One of the main long-distance transportation options for Muhlenberg, Bieber bus, simply stopped running all buses midday last Friday. They gave no advance notice to passengers or to the bus drivers. In addition to leaving customers at the curb, the company closed with “$7 million in loan defaults, health care and pension obligations, taxes and more, according to federal, state and county court records,” as reported by The Morning Call.

Once the initial chaos died down, it left many people wondering: what other transportation options are there to get to New York or Philly? The answer is: surprisingly not much, at least in terms of bus companies.

Muhlenberg has certainly provided its students with many opportunities to get around Allentown- including buses provided by the Lehigh and Northampton Transportation Authority (LANTA) and Zagster bikes, the latter of which has been put away until the weather is better.

While it is not Muhlenberg’s responsibility to provide transportation to students to New York or Philly, it is frustrating that it is advertised as “close” when, in reality, students can’t easily get to those cities. Certainly, Muhlenberg’s career center makes a point of bringing students to these cities for jobs, in addition to Washington, D.C. Jobs that nearly half of the class of 2023 will have no easy access to without a private transportation option- making it a frustrating choice for students who either can’t afford to drive themselves while in school, don’t have the time or simply aren’t comfortable driving that far.  

And now, with Bieber bus shut down, there is one less option for students who either can’t drive or are uncomfortable traveling that far.

Maybe the answer could be found not in the honk of a bus horn or the clink of a bike chain, but in the blow of a steam whistle. That’s right – passenger trains.  

Allentown is the third largest city in Pennsylvania, after Philadelphia and Pittsburgh. So why isn’t there a rail line from Allentown to the two biggest cities in the Northeast? Especially given Muhlenberg’s website proudly boasting that its campus is fewer “than 90 miles west of New York City and 50 miles north of Philadelphia,” and considering the number of staff and students who come from out of state, it’s surprising how difficult it can be to catch a ride on public transport to either of those two cities.

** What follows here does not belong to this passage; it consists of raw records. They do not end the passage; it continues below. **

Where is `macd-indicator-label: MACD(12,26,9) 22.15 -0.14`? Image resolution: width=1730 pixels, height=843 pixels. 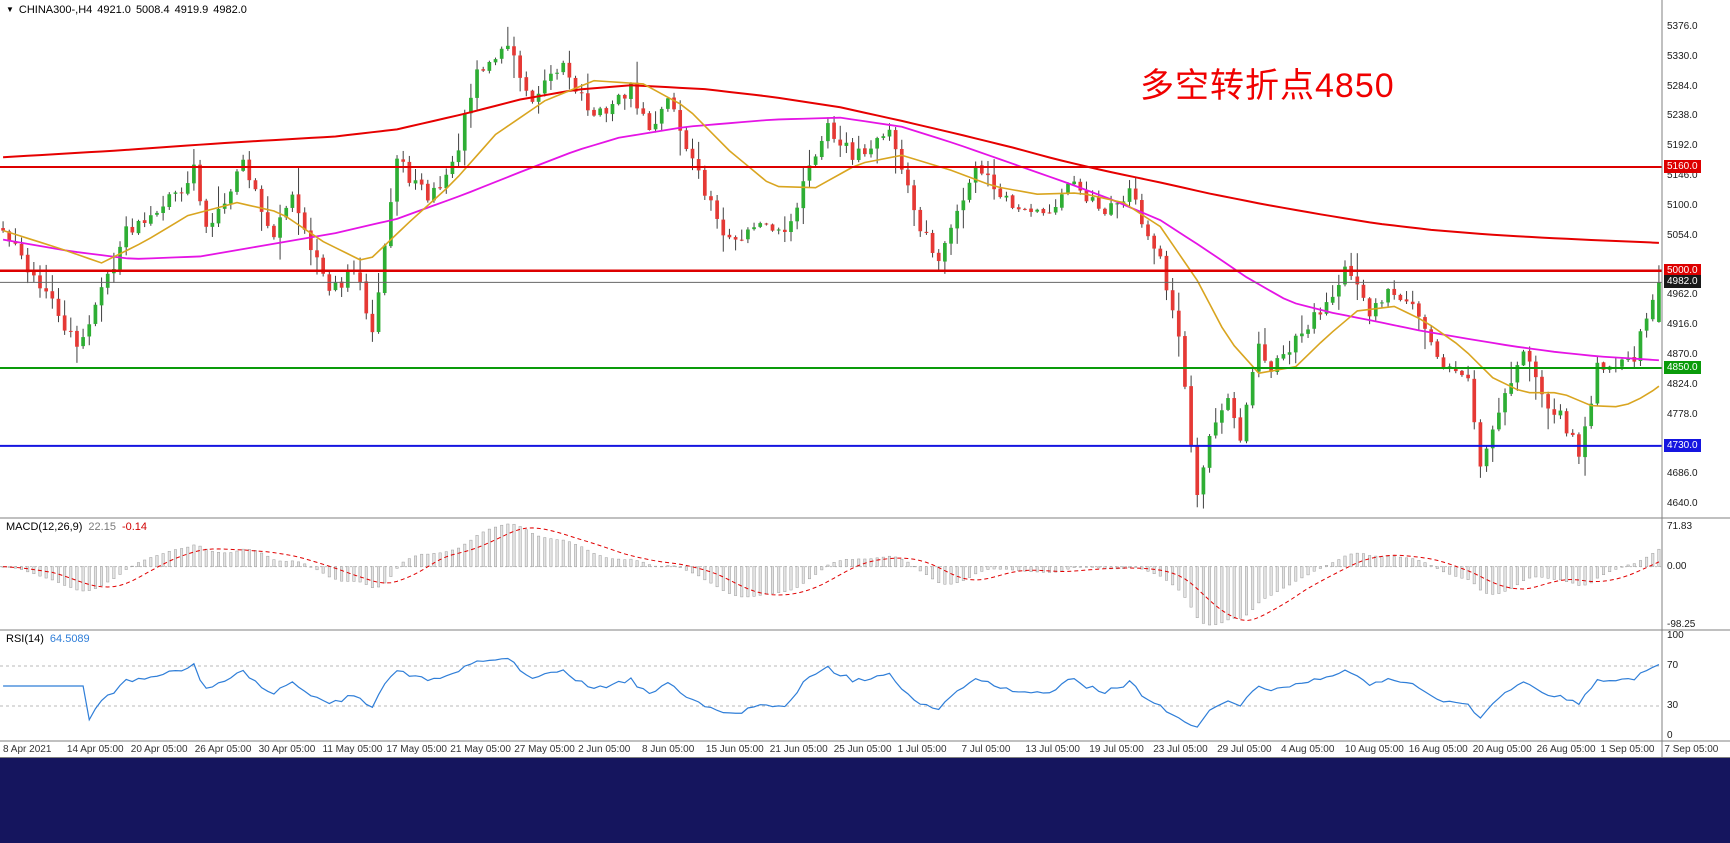 macd-indicator-label: MACD(12,26,9) 22.15 -0.14 is located at coordinates (80, 527).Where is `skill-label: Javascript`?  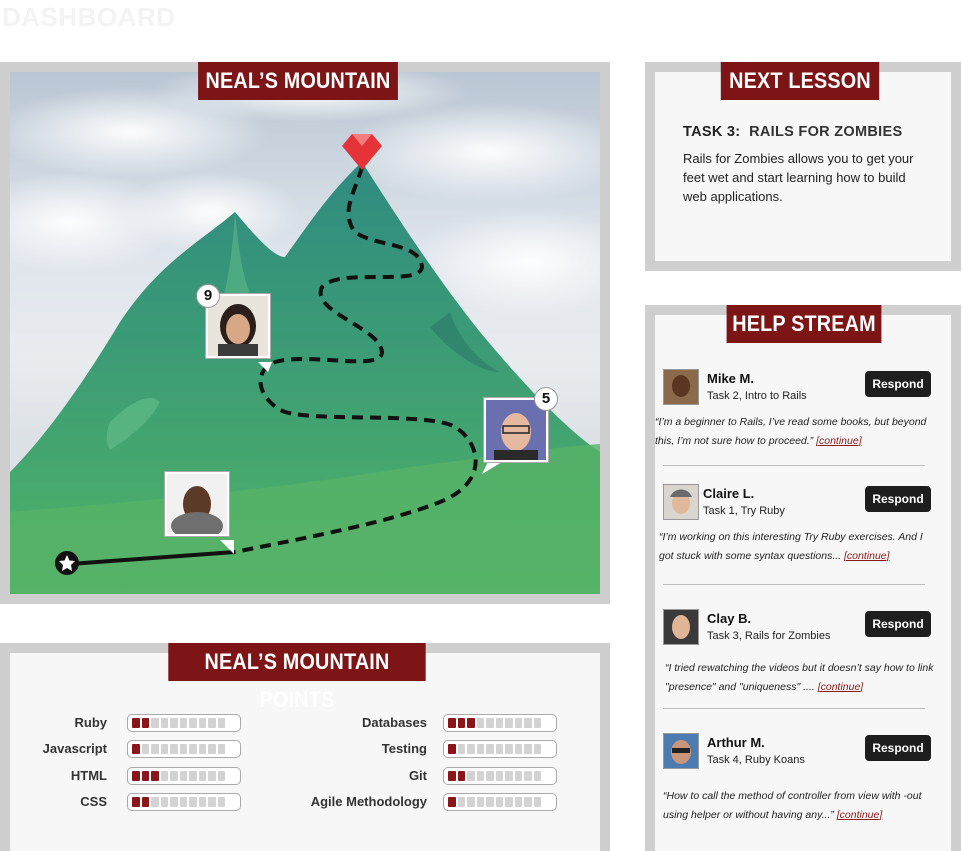
skill-label: Javascript is located at coordinates (74, 748).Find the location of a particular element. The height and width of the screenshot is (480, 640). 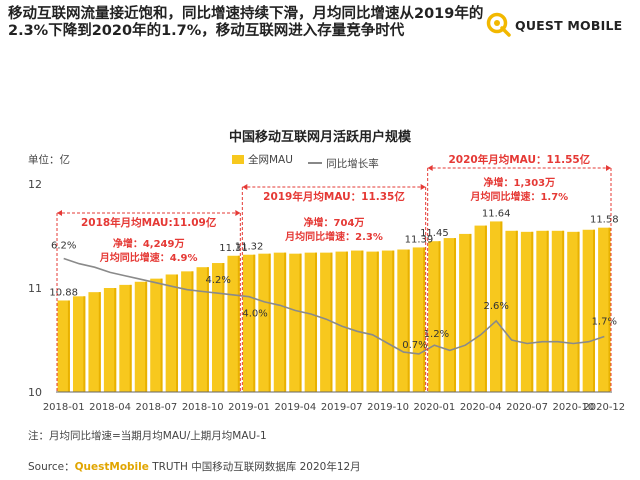

y-tick-label: 11 is located at coordinates (35, 288).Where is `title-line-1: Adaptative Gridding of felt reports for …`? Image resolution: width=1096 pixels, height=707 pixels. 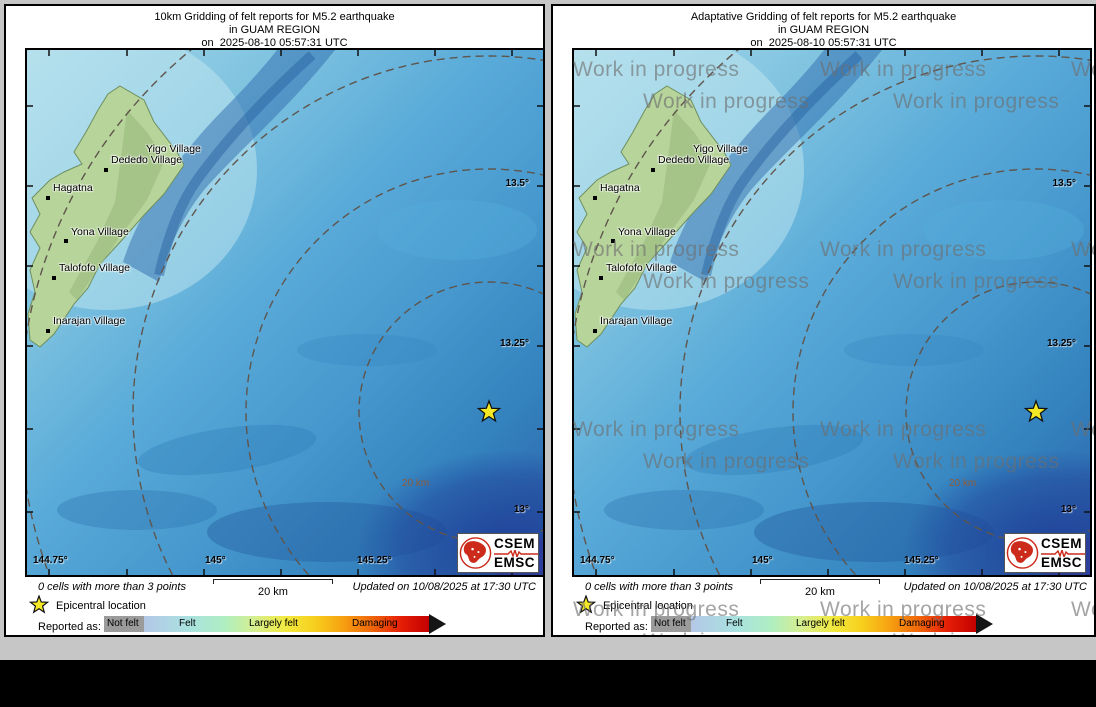
title-line-1: Adaptative Gridding of felt reports for … is located at coordinates (824, 17). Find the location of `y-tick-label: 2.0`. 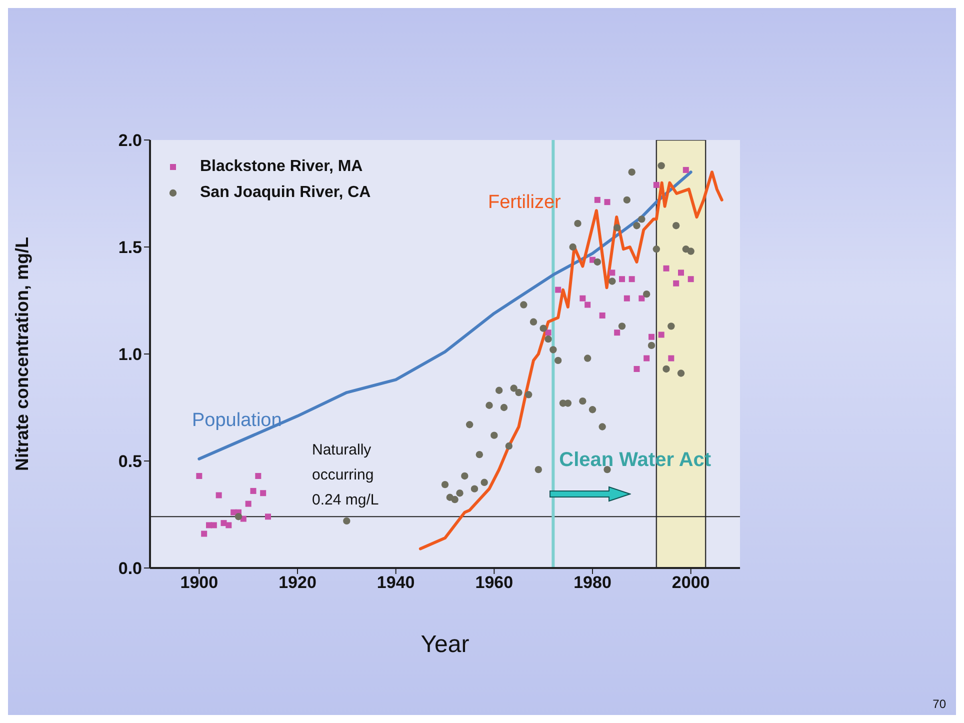

y-tick-label: 2.0 is located at coordinates (130, 140).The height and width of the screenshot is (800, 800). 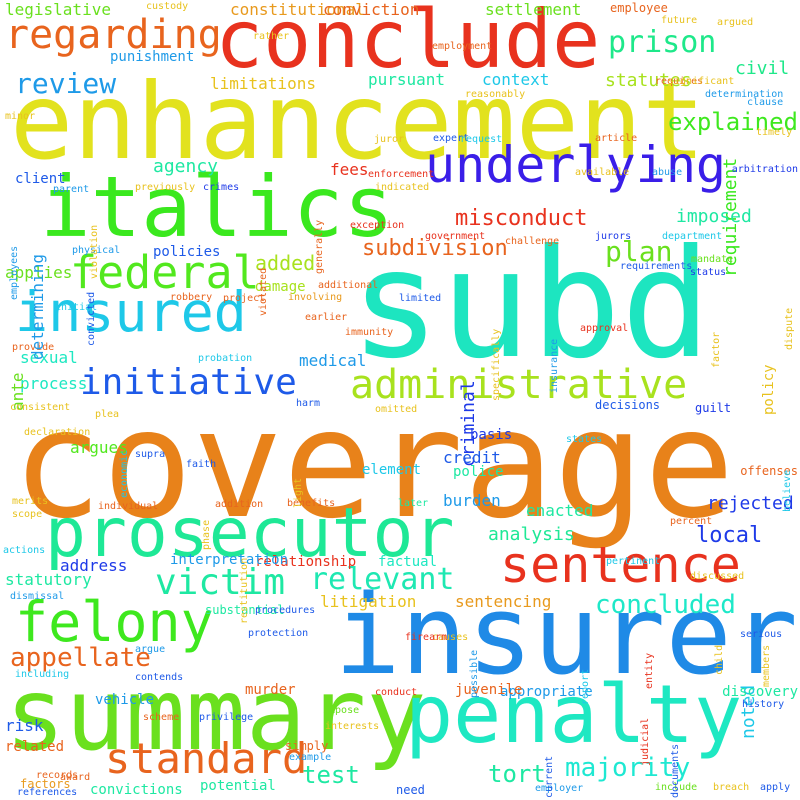 I want to click on cloud-word: immunity, so click(x=370, y=332).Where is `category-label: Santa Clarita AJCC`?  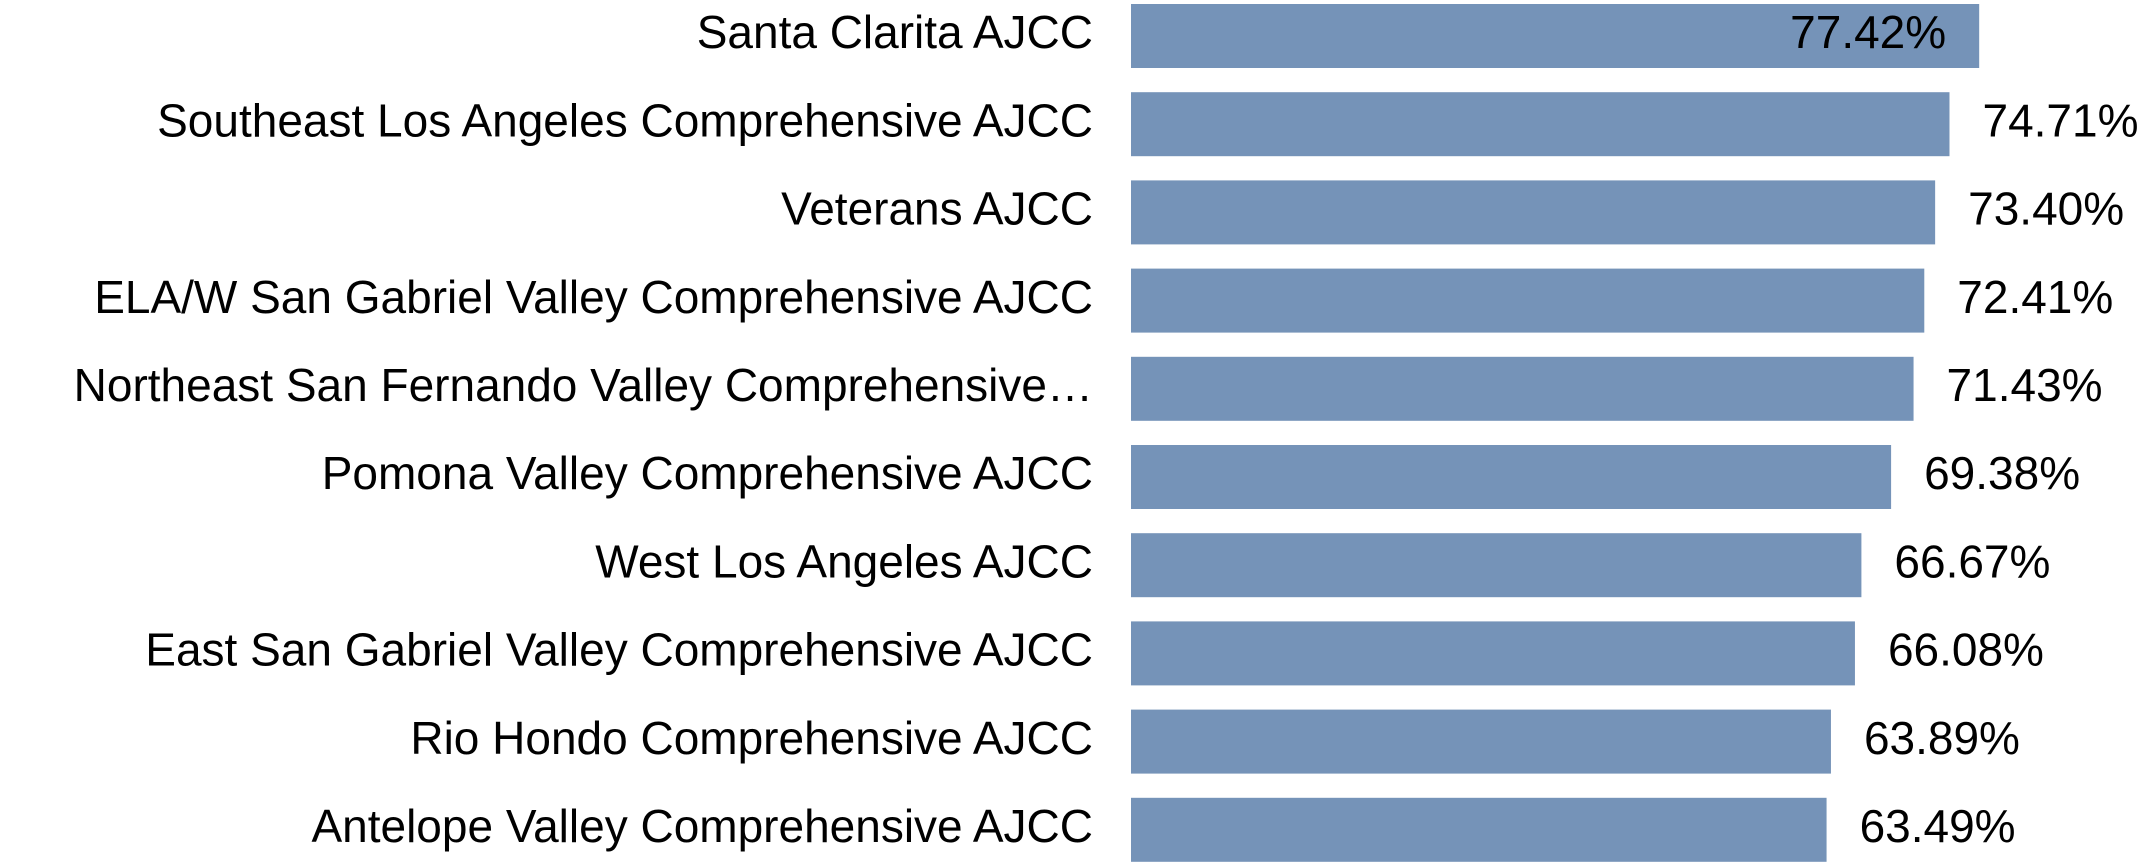
category-label: Santa Clarita AJCC is located at coordinates (895, 32).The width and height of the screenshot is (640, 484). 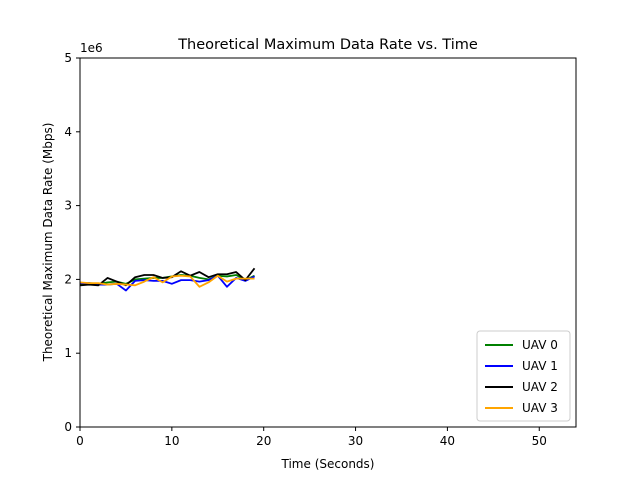 What do you see at coordinates (68, 427) in the screenshot?
I see `y-tick-label: 0` at bounding box center [68, 427].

So why is there no train service from Allentown to Philly? The answer is: There is one. It’s just not open to passengers.

In 2015, Amtrak tried to run a single train from Allentown to Bethlehem to Easton to New Jersey, a plan which – The Morning Call aptly reported- was later “derailed.”

There is a single line of track running between Allentown and Manhattan, which is owned by Norfolk Southern Corporation. In 2017, Randy Husband, the company’s spokesperson, told the Morning Call: “We just can’t muck it up with passenger trains.”

“Such a route would have to use Norfolk Southern’s lucrative Lehigh Line,” reported The Morning Call. “ A single track line with 30 to 45 trains a day running on a strict schedule that is too tight to be interrupted by passenger traffic, [Husband] said.”

Kirk D. Raup has been working since 1992 to bring rail service to the Lehigh Valley- which is longer than most students here have been alive. And what’s stopped him is millions of dollars- not just in studies, but in building materials and supplies. Assembly of the line would take over ten years of construction, and be what one writer to The Morning Call likened to one of FDR’s New Deal projects.   

A 2010 study predicted the project would cost $658 million.

PennDot currently plans to spend $228 million in the next four years on railway maintenance– a single percent of the $21 billion to be spent on other modes of transportation. The money, it appears, is there.

We are, afterall, spending several billion on another piece of infrastructure now. What’s the harm in spending a little more, with a lot more practicality?